PROJECT SUMMARY/ABSTRACT
Human papillomavirus positive (HPV+) oral cancer (OC), accounting for over 70% of oropharyngeal cancer
cases in North America and Europe, was found to be more aggressive with a higher tendency of metastasis
compared to HPV negative OC. It is believed that such aggressiveness is associated to the nature of its
oncogenic mechanisms triggered by HPV infection. HPV encodes two potent oncogenes E6 and E7 that
inactivate key tumor suppressors pRb and p53 and subsequently alter the expression spectrum of genes in oral
epithelial cells. To identify the molecular mechanisms of HPV oncogenesis, numerous studies have compared
the (epi)genomic profiles of HPV+ OC to normal oral epithelium, HPV negative OC, or other cancer types.

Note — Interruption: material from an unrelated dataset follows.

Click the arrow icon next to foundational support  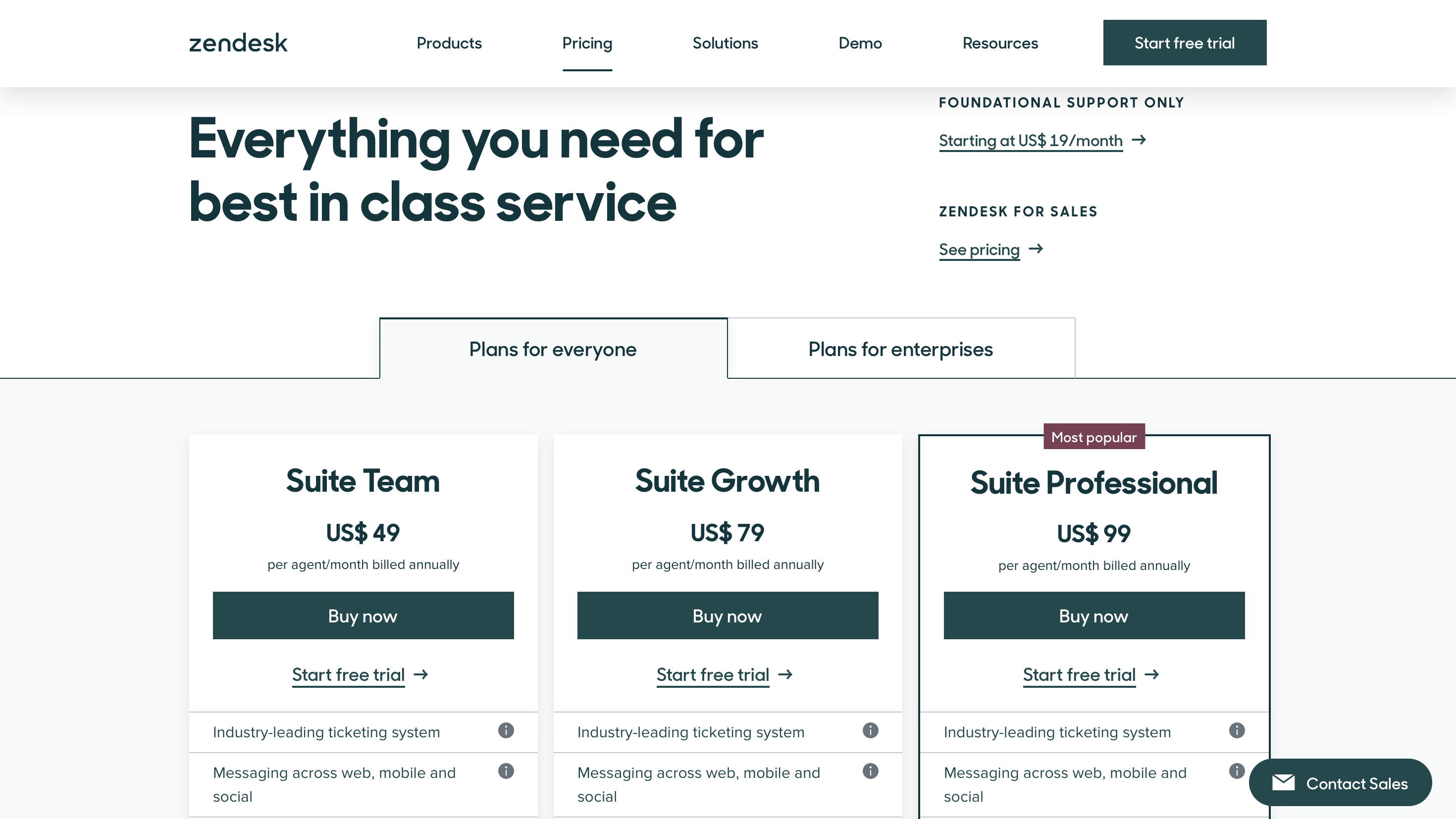[x=1140, y=139]
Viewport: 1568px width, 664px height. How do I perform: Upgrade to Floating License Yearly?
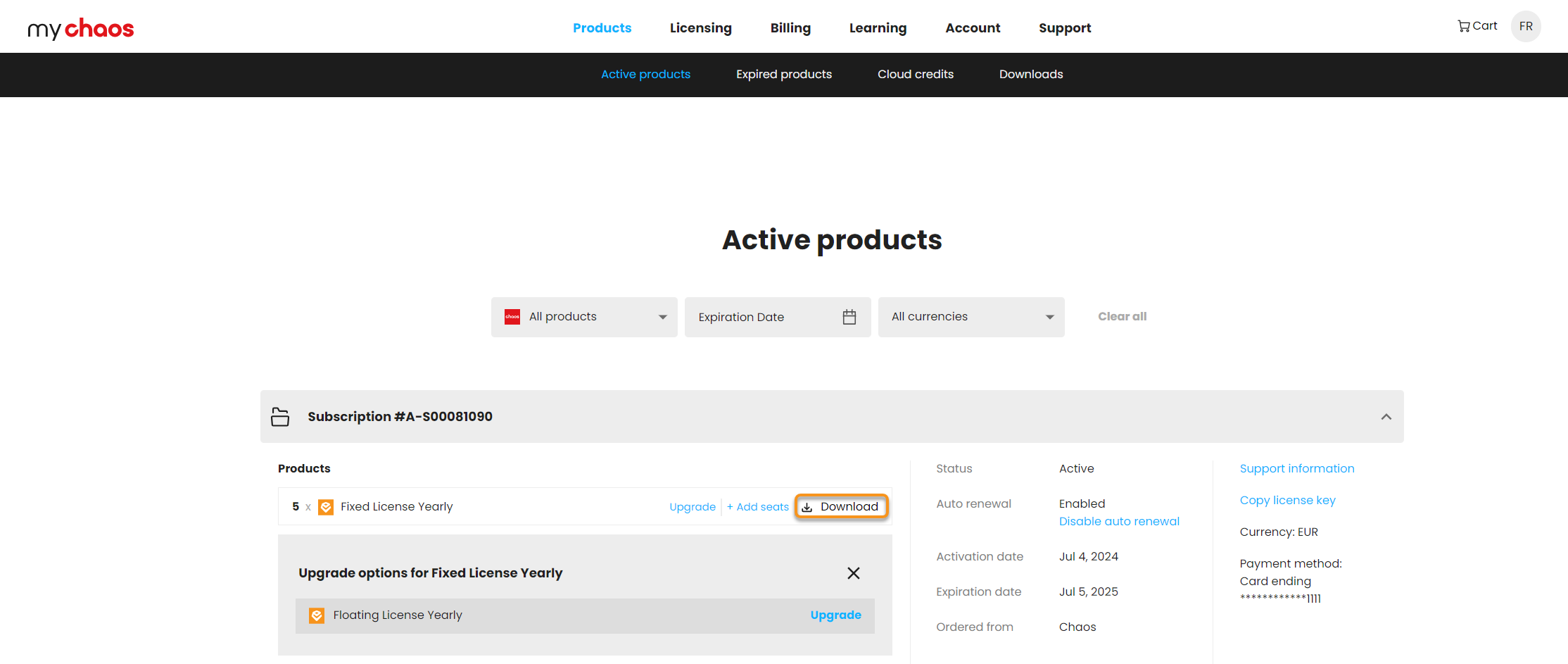tap(835, 615)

These
studies have generated high-throughput sequencing datasets using different methods (transcriptomic, genomic
and epigenomic) and cellular conditions (normal, viral-infected and cancerous). However, these datasets were
not fully explored due to lack of comparable analysis platform to efficiently interrogate them, especially when
heterogeneity and batch effects are high across studies. We propose to leverage our data science experience
as well as close wet-lab collaborations to perform integrative analysis to identify HPV-specific biomarkers in
HPV+ OC. We propose to integrate (epi)genomic next generation sequencing datasets from 11 selected studies
(with addition if more availability in the future), involving 3 data types, 13 cell lines, 3 viral infection stages and 2
anatomically similar sites. At the core of the analysis is to remove potential batch effects and biases of the
integrated datasets and to set proper controls to nominate oncogenic biomarkers. To validate the findings, we
propose both dry and wet-lab experiments to evaluate candidate biomarkers. Insights from the proposed study
could advance our understanding of oral biology and potentially translate to novel therapeutics for HPV+ OC.